WORK TO COMPLETE —
Retype the section of the ggm.estimate.pcor documentation below, starting at "partial.bagged.cor: Partial bagged" and ending at "Korbinian Strimmer (http://www.stat.uni-muenchen.de/~strimmer/).".
[[ EXCERPTED TEXT open ]]
| ggm.estimate.pcor {GeneTS} | R Documentation |
ggm.estimate.pcor implements various small-sample point estimators of partial
correlation that can be employed also for small sample data sets. Their statistical
properties are investigated in detail in Schaefer and Strimmer (2005).
ggm.estimate.pcor(x, method = c("observed.pcor", "partial.bagged.cor", "bagged.pcor"), R = 1000, ...)
x |
data matrix (each rows corresponds to one multivariate observation) |
method |
method used to estimate the partial correlation matrix. Available options are "observed.pcor" (default), "partial.bagged.cor", and "bagged.pcor". |
R |
number of bootstrap replicates (bagged estimators only) |
... |
options passed to partial.cor, bagged.cor,
and bagged.pcor. |
The result can be summarized as follows (with n being the sample size, and p being the number of variables):
observed.pcor: Observed partial correlation (Pi-1). Should be used preferentially for n >> p. In this region the other two estimators perform equally well but are slower due to bagging.
partial.bagged.cor: Partial bagged correlation (Pi-2). Best used for small sample applications with n < p. Here the advantages of Pi-2 are its small variance, its high accuracy as a point estimate, and its overall best power and positive predictive value (PPV). In addition it is computationally less expensive than Pi-3.
bagged.pcor: Bagged partial correlation (Pi-3). May be used in the critical zone (n approx. p) and for sample sizes n slightly larger than the number of variables p.
As a result, this particularly promotes the partial bagged correlation Pi-3 as estimator of choice for the inference of GGM networks from small-sample (gene expression) data.
An estimated partial correlation matrix.
Juliane Schaefer (http://www.stat.uni-muenchen.de/~schaefer/) and Korbinian Strimmer (http://www.stat.uni-muenchen.de/~strimmer/).
Schaefer, J., and Strimmer, K. (2005). An empirical Bayes approach to inferring large-scale gene association networks. Bioinformatics 21:754-764.
Schaefer, J., and Strimmer, K. (2005). Learning large-scale graphical Gaussian models from genomic data. Proceedings of CNET 2004, Aveiro, Pt. (AIP)
ggm.simulate.data,ggm.estimate.pcor.
# load GeneTS library
library(GeneTS)
# generate random network with 40 nodes
# it contains 780=40*39/2 edges of which 5 percent (=39) are non-zero
true.pcor <- ggm.simulate.pcor(40)
# simulate data set with 40 observations
m.sim <- ggm.simulate.data(40, true.pcor)
# simple estimate of partial correlations
estimated.pcor <- partial.cor(m.sim)
# comparison of estimated and true model
sum((true.pcor-estimated.pcor)^2)
# a slightly better estimate ...
estimated.pcor.2 <- ggm.estimate.pcor(m.sim, method = c("bagged.pcor"))
sum((true.pcor-estimated.pcor.2)^2)
[[ EXCERPTED TEXT closed ]]
[[ RECORDS open ]]
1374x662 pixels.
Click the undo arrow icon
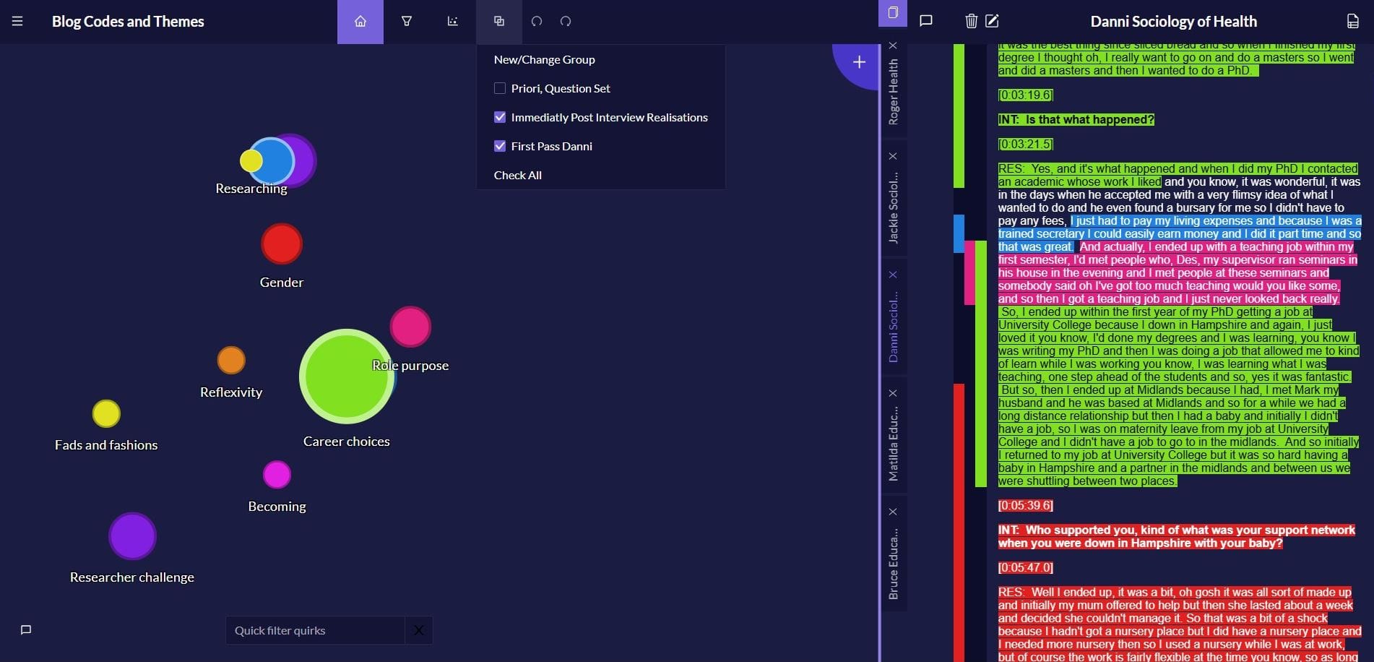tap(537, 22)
[[ RECORDS closed ]]
[[ RECORDS open ]]
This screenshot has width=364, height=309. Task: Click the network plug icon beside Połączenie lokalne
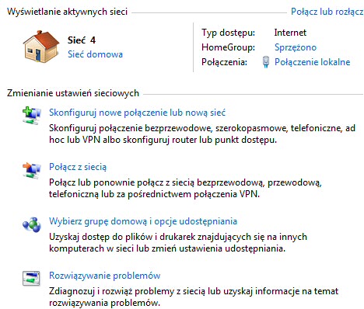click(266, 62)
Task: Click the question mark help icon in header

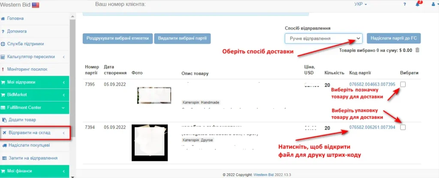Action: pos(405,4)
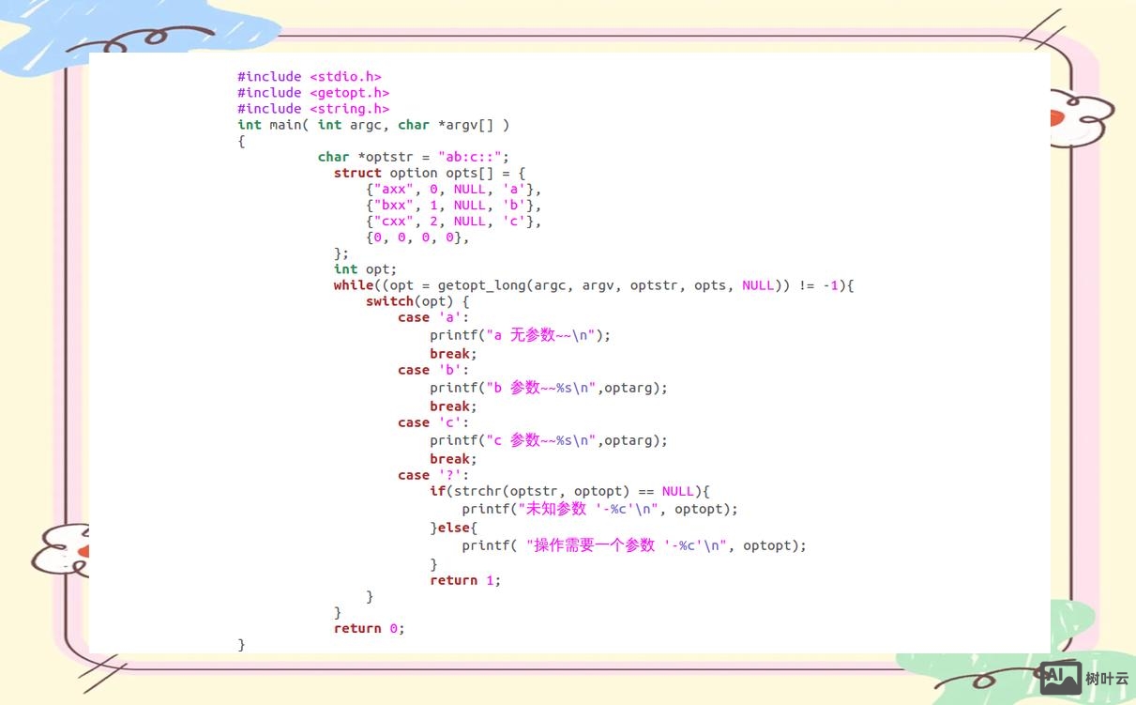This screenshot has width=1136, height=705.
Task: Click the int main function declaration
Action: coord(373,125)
[[ RECORDS closed ]]
EXERCISE SOLUTION —
partial.bagged.cor: Partial bagged correlation (Pi-2). Best used for small sample applications with n < p. Here the advantages of Pi-2 are its small variance, its high accuracy as a point estimate, and its overall best power and positive predictive value (PPV). In addition it is computationally less expensive than Pi-3.
bagged.pcor: Bagged partial correlation (Pi-3). May be used in the critical zone (n approx. p) and for sample sizes n slightly larger than the number of variables p.
As a result, this particularly promotes the partial bagged correlation Pi-3 as estimator of choice for the inference of GGM networks from small-sample (gene expression) data.
An estimated partial correlation matrix.
Juliane Schaefer (http://www.stat.uni-muenchen.de/~schaefer/) and Korbinian Strimmer (http://www.stat.uni-muenchen.de/~strimmer/).